Les principales catégories de personnes pouvant prétendre à ces aides incluent :
- Les citoyens français ou ressortissants de l’Espace économique européen (EEE) ou de Suisse, justifiant d’un droit au séjour ;
- Les individus d’une autre nationalité ayant un « titre de séjour en cours de validité », prouvant leur situation régulière en France ;
- Les personnes dont le logement est leur résidence principale, occupée au moins huit mois par an ;
- Les individus vivant « dans un foyer, à l’hôtel, dans un meublé ou dans une résidence universitaire ».
Durcissement des conditions d’accès pour les étudiants étrangers
Il est à noter qu’il est possible qu’un non-citoyen français puisse demander une APL. Cependant, les conditions d’accès ont été renforcées lors de l’été 2026 avec une réforme entrée en vigueur le 1er juillet. Cette mesure, proposée dans le cadre de la loi de finances pour 2026, a été validée par le Conseil constitutionnel en février.

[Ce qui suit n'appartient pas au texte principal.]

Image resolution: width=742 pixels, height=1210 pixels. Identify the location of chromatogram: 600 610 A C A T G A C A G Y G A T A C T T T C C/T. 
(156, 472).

Les étudiants non-citoyens d’un pays de l’Union européenne, de l’EEE ou de la Suisse, détenant un visa long séjour ou un titre de séjour portant la mention « poursuite d’études », ne peuvent plus bénéficier automatiquement des APL. Néanmoins, les étudiants extracommunautaires recevant une bourse sur critères sociaux continuent de faire exception et peuvent bénéficier des aides au logement.
Cette réforme, visant à réaliser 200 millions d’euros d’économies par an selon le ministre du Logement, Vincent Jeanbrun, a suscité de vives critiques de la part des associations d’accès au logement et des organisations étudiantes, qui dénoncent ce qu’elles qualifient d’« instauration d’une préférence nationale ».